REICHARD: Glad you’re here. Well, let’s start with the baseline. What is the legal definition of hate speech?
LANGHOFER: There actually isn't a legal definition of hate speech, which is what really creates the problem in First Amendment context, because what might be hateful to one person may not be hateful to another person. And so we have taken the approach in America to have a very broad protection of speech so that the government doesn't get to define whose speech they think is hateful and thus prohibited and whose speech they think is okay and thus not prohibited.
EICHER: Okay, so going beyond the legal definitions which don't exist, are there uniform policies about hate speech on college campuses? Or is this just an ad hoc kind of case by case thing?
LANGHOFER: It is an ad hoc case by case thing, which is what creates the problem. So what the Supreme Court has said is that the government cannot look to the content or the viewpoint of somebody’s speech in order to prohibit that speech. And so when a government official looks at somebody's speech and says, “Well, that viewpoint is hateful, therefore, I'm going to prohibit it”, the government or the Supreme Court has said that that is unconstitutional.

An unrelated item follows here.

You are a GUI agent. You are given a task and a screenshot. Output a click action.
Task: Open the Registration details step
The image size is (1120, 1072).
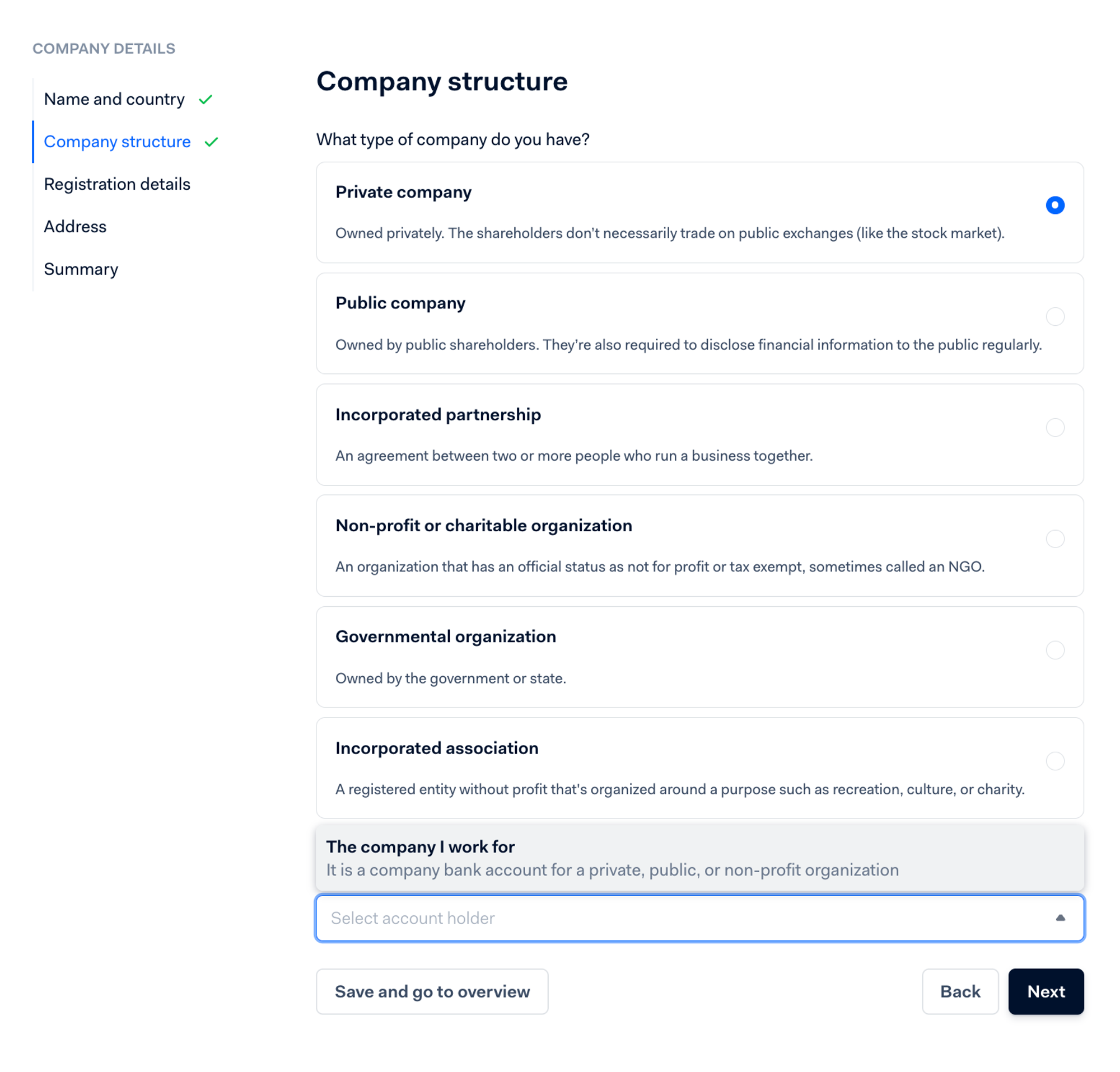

And so what you see is there is no uniformity across the college campuses, because it is a subjective determination, which is what the Supreme Court has said the First Amendment prohibits.

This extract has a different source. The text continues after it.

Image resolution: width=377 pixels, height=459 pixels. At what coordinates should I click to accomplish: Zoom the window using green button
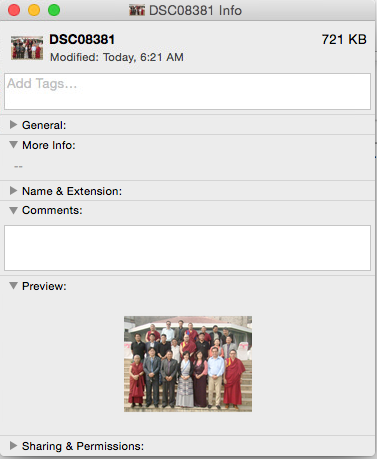pyautogui.click(x=54, y=10)
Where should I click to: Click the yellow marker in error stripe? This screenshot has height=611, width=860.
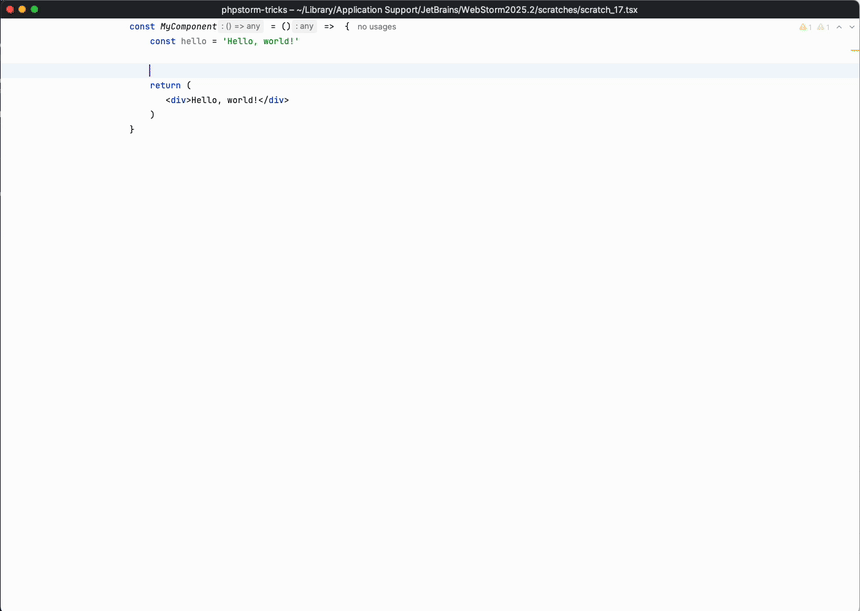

REICHARD: You know, we've heard the chants "from the river to the sea, Palestine will be free" from those who are supporting Hamas, meaning Palestinian control over the entire territory of Israel's borders, from the Jordan River to the Mediterranean Sea. Now, some say that is not anti-semitic, it's only anti-zionist, Tyson, what do you make of that argument?
LANGHOFER: Well, I mean, I think that if you're advocating for the complete annihilation of a people group from a certain, you know, country, that that makes it difficult to argue that, you know, your that your argument against simply a country as opposed to, to a people group. But I mean, I think that the debate that we're having here, about what type of rhetoric that we can engage in, in a very, very politicized and highly inflammatory environment, is the very debate that the First Amendment is designed to protect. And what the Supreme Court has said, is that the highest principle of our First Amendment jurisprudence is to protect the thought that we hate. But I think that's what our First Amendment calls us to, is to protect those things. Now, obviously, there are certain limits. So if there are people calling for imminent violence against anyone, regardless of who they are, that's not protected. But if they're arguing in general for broader principles, then that is protected, even if we think that principle is hateful or wrong.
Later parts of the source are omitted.